(newbie here)
I'm trying to prove that any open real interval is uncountable.
I try to proove this with a bijective function (a,b) --> R. Is there a further criteria for this than having a bijective function? If not, would it be possible to simply use an easy function like y=x, where x is an element in the real open interval (a,b) and y is an element of R.
On
If you have only proved that $\Bbb R$ is uncountable and want to prove that any interval $(a,b)$ is uncountable you can use any bijection between $(a,b)$ and $\Bbb R$. $y=x$ does not supply that bijection because all the elements outside $(a,b)$ do not have an image. The easiest way is to find a function that stretches the interval and any such function will do.

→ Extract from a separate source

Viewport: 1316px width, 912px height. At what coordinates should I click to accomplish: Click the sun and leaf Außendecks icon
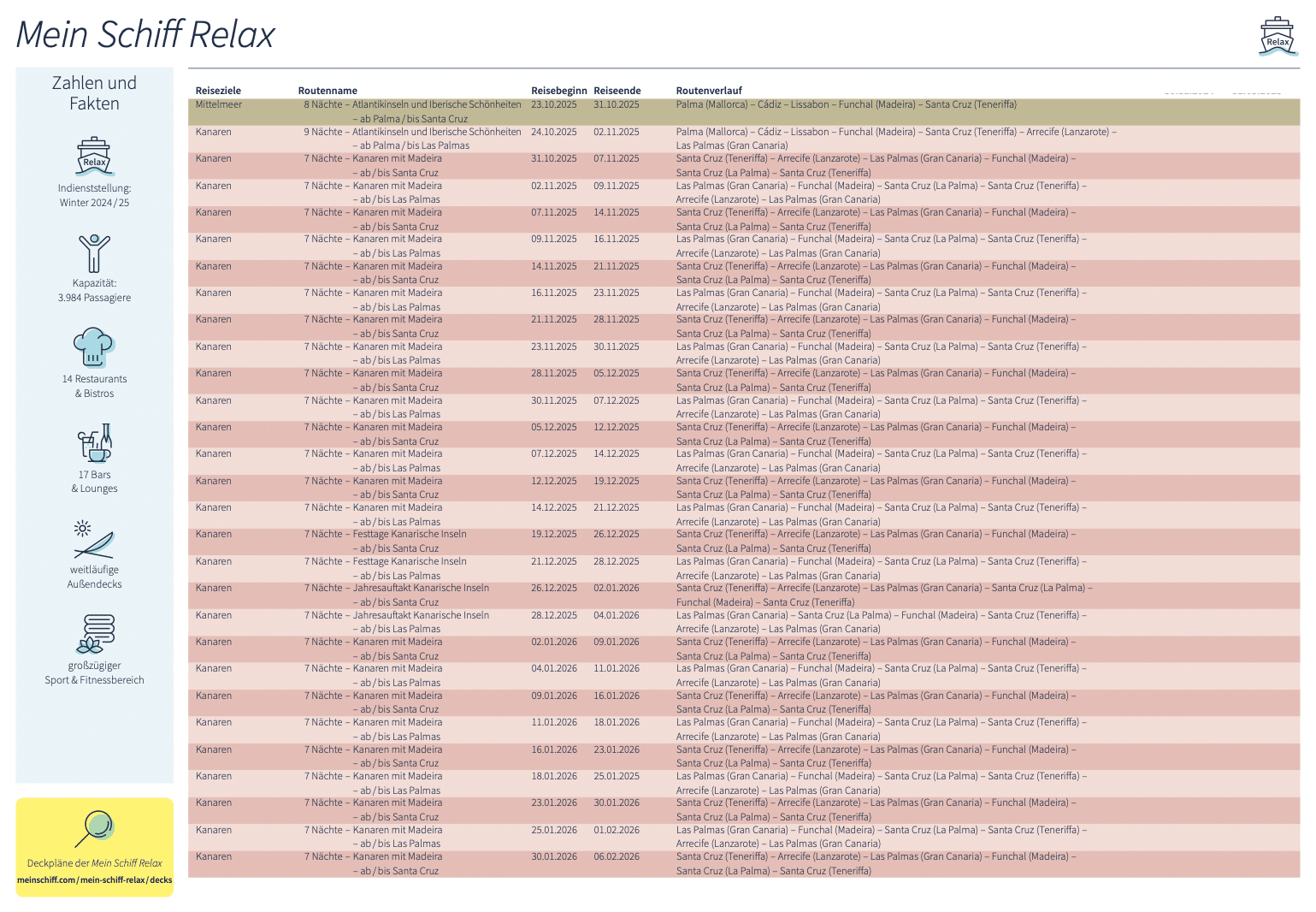pos(94,539)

Often these are done by a chain of bijections. You can biject any open interval with any other open interval using a linear function, so instead of the general $(a,b)$ you can use an interval that is convenient, like $(0,1)$. One common one is to use the interval $(-\frac \pi 2, \frac \pi 2)$ and the function $y=\tan x$
Note that what Cantor's diagonal argument shows directly is not that $\mathbb R$ itself is uncountable, but that the particular open interval $(0,1)$ is uncountable.

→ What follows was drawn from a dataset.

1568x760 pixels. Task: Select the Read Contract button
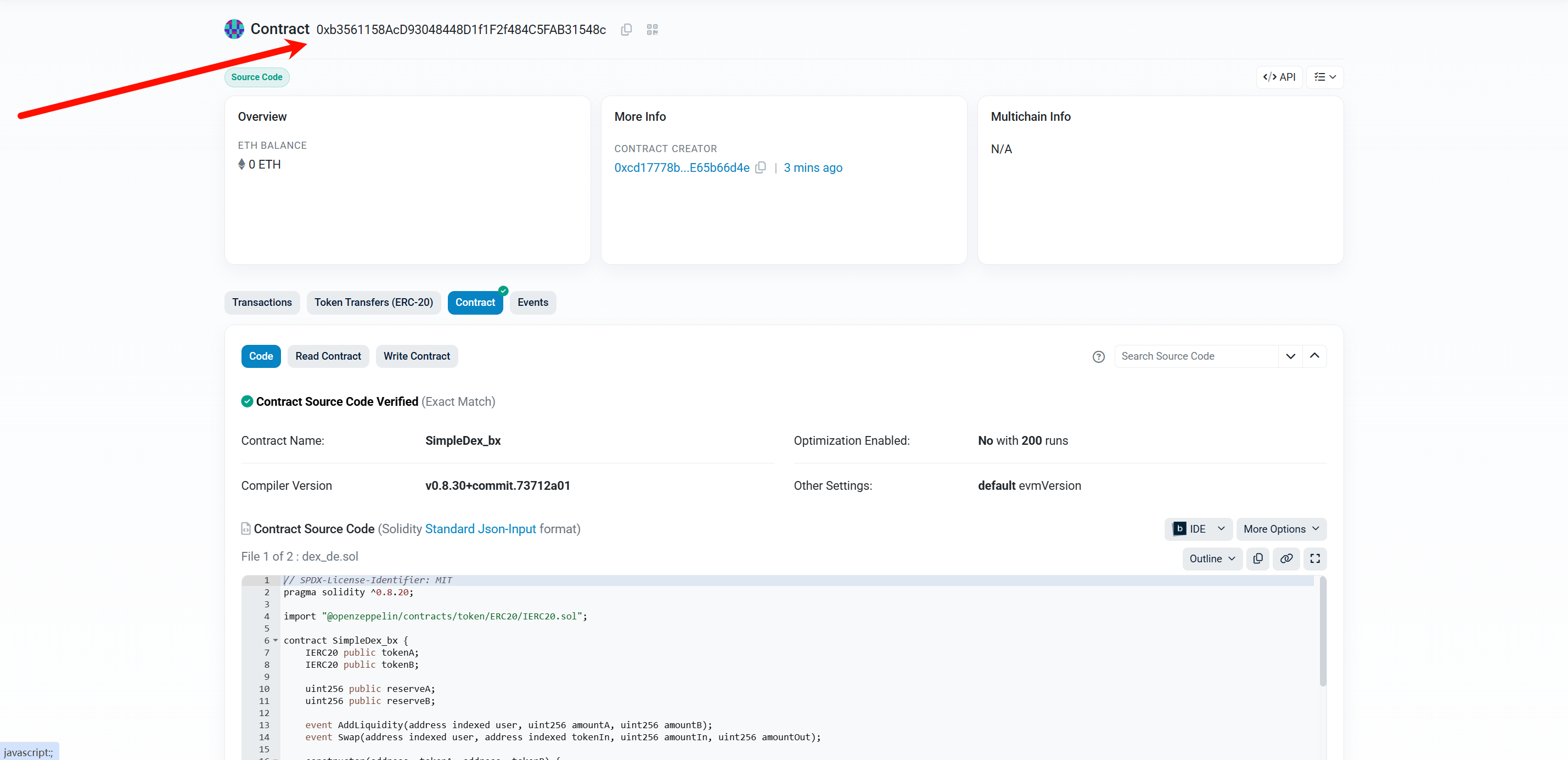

Since $(0,1)\subseteq \mathbb R$, this immediately implies that $\mathbb R$ is also uncountable, but for your purpose it is easier to aim directly for $(0,1)$. Namely, if you have a different open interval $(a,b)$, you can map it bijectively to $(0,1)$ by a simple linear interpolation:
$$ x \in (a,b) \mapsto \frac{x-a}{b-a} \in (0,1) $$
This does not really specify a function. In order to have a function you need to have a particular $y$ for each $x\in(a,b)$, and a rule for which $y$s match up to which $x$s.